Anticlimax

L’anticlìmax, o gradazione negativa, è una figura retorica che consiste in un elenco di termini o locuzioni con susseguirsi intensità negativa. Il termine, dal greco antico, significa letteralmente “contro scala”. Un esempio di anticlimax è il seguente:

Mangiò tre panini con la salsiccia, poi bevve mezzo bicchiere di vino, si strofinò il fazzoletto sulle labbra, si pulì, si voltò intorno, era stanco, si addormentò sull’erba.

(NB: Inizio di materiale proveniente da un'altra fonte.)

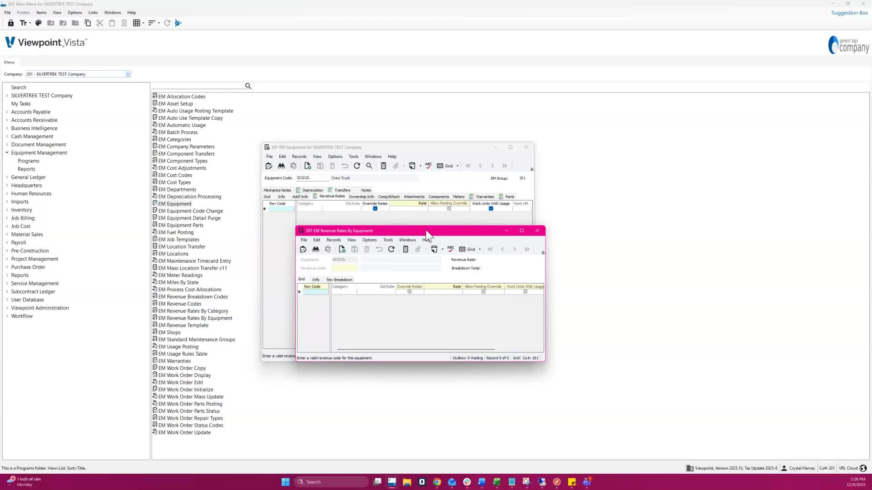The width and height of the screenshot is (872, 490).
Task: Expand the Accounts Payable tree node
Action: pos(7,112)
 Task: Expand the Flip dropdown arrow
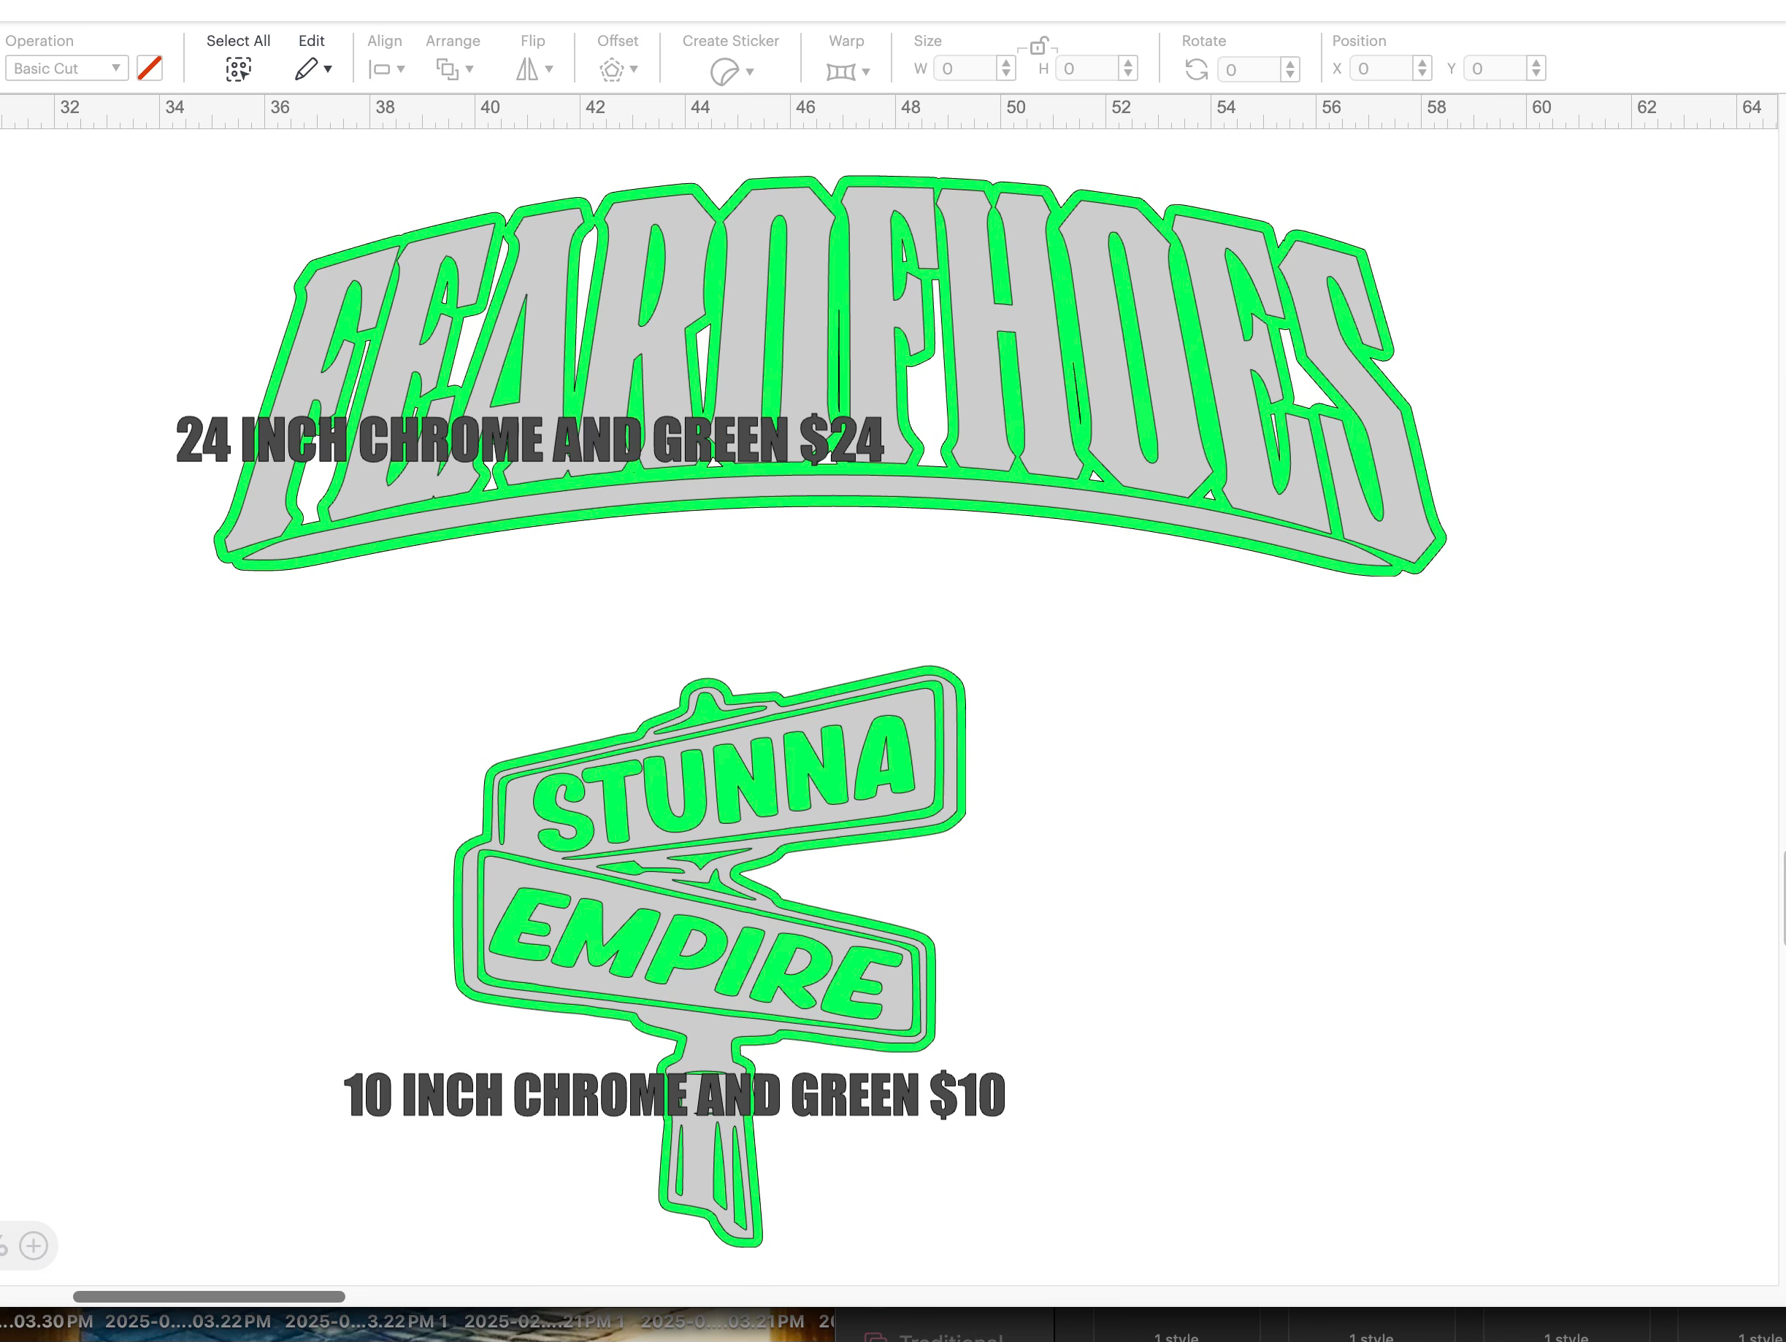tap(549, 69)
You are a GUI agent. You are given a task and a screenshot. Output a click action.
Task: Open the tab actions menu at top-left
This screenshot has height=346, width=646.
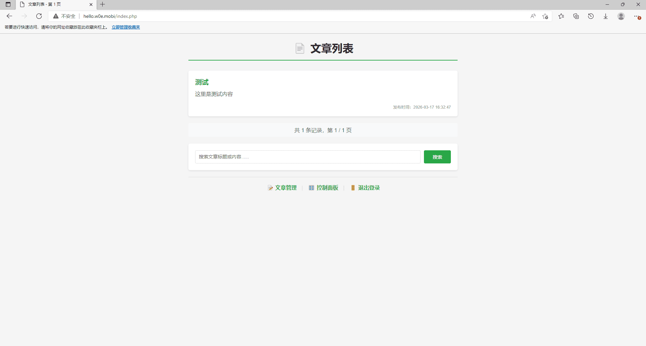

L’uso di questa figura retorica è usuale sia in poesia che nella narrativa. Molto utile per esprimere il movimento, la situazione che si modifica in maniera decrescente e la calma finale, quando tutto è finito. Gli accostamenti di parole e concetti possono avvenire in modi differenti tra loro, l’importante è che ci sia comunque l’intensità che scemi, per attivare, nel lettore, quell’aspettativa di fine di una tensione o di un’idea forte.

Qualora adoperata dallo scrittore con gusto e moderazione, è possibile che sia apprezzata durante uno scritto. Perciò si consiglia di tenerne conto, in quanto si tratta di una forma con una valenza importante nella fase descrittiva di un’opera letteraria. Uno stile che crea immagini in chi legge.